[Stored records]
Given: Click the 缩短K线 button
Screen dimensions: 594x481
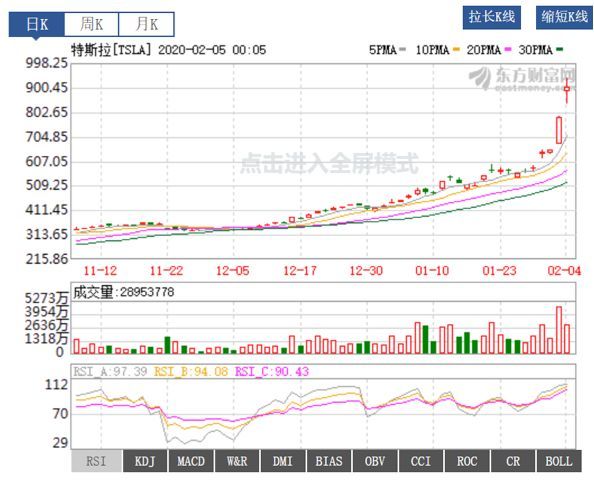Looking at the screenshot, I should coord(564,17).
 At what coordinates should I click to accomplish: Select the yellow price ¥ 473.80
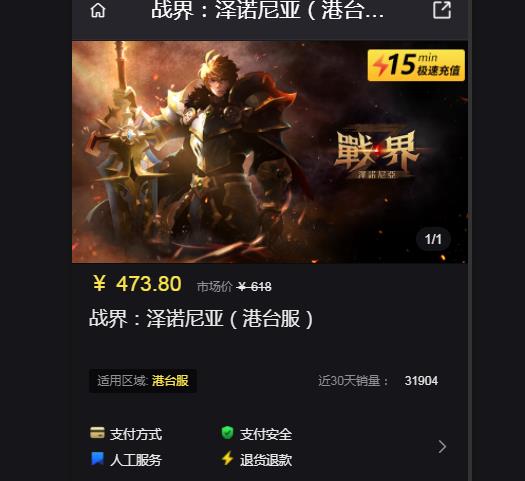click(x=137, y=284)
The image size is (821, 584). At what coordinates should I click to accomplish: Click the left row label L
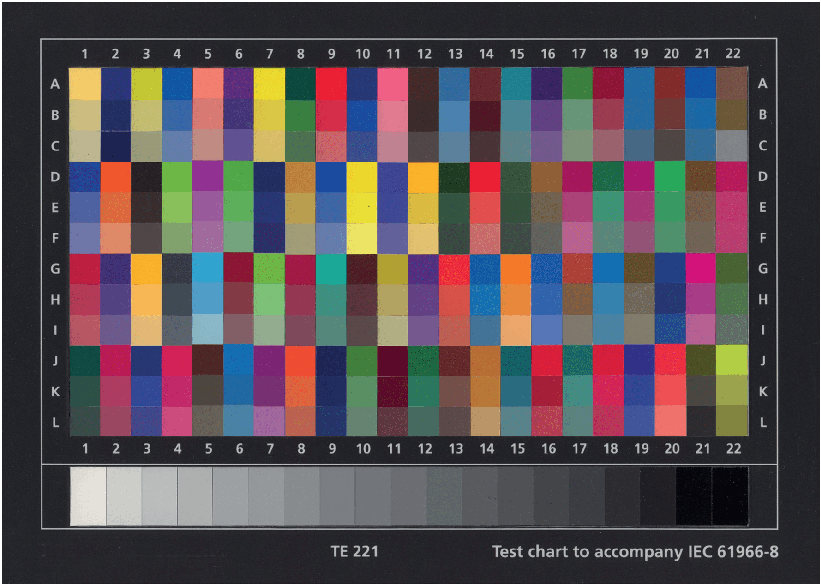coord(55,422)
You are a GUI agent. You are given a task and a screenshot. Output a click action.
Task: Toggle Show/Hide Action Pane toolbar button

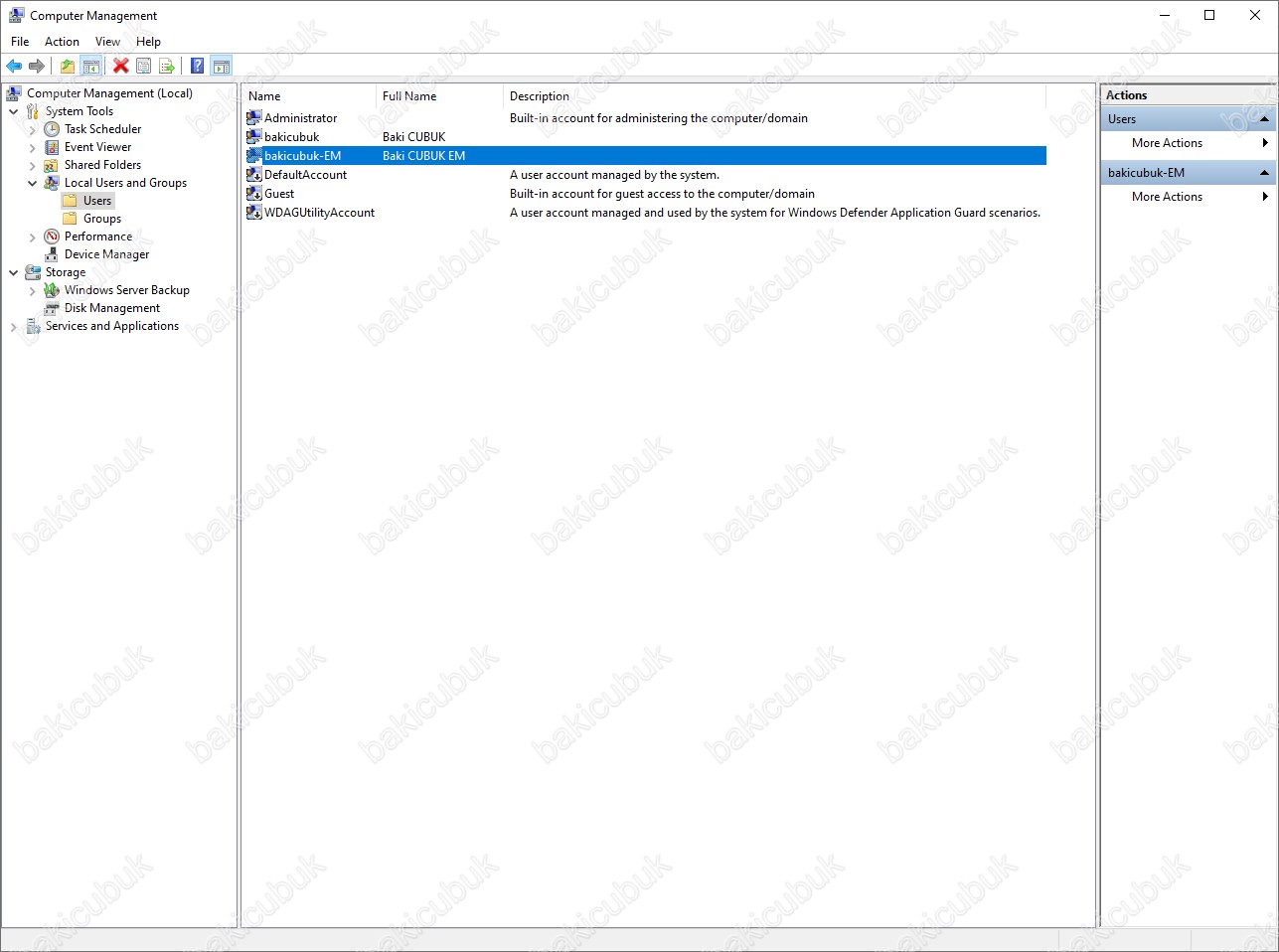[222, 67]
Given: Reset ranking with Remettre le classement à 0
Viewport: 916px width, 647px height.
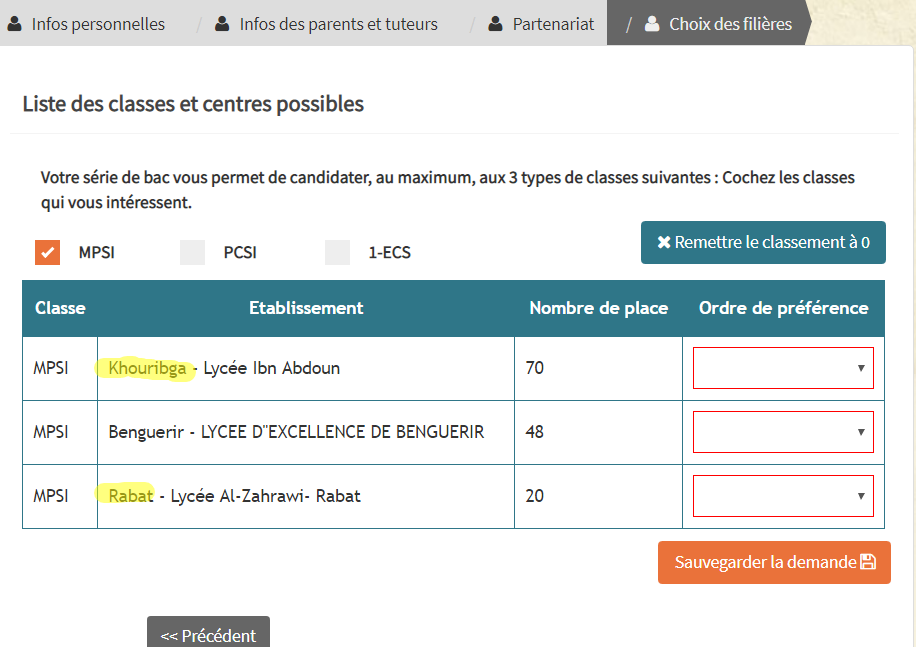Looking at the screenshot, I should point(763,242).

→ PROBLEM TO SOLVE:
The finished copy should match the data above word for word and contain no pictures.

→ RESPONSE TO THE EXERCISE:
Given: Click the 缩短K线 button
Screen dimensions: 594x481
Looking at the screenshot, I should coord(564,17).
 At what coordinates should I click to accomplish: Select the yellow price ¥ 473.80
click(x=137, y=284)
The image size is (821, 584). At what coordinates should I click to accomplish: Click the left row label L
coord(55,422)
You are a GUI agent. You are given a task and a screenshot. Output a click action.
Task: Toggle Show/Hide Action Pane toolbar button

[222, 67]
Given: Reset ranking with Remettre le classement à 0
Viewport: 916px width, 647px height.
Looking at the screenshot, I should point(763,242).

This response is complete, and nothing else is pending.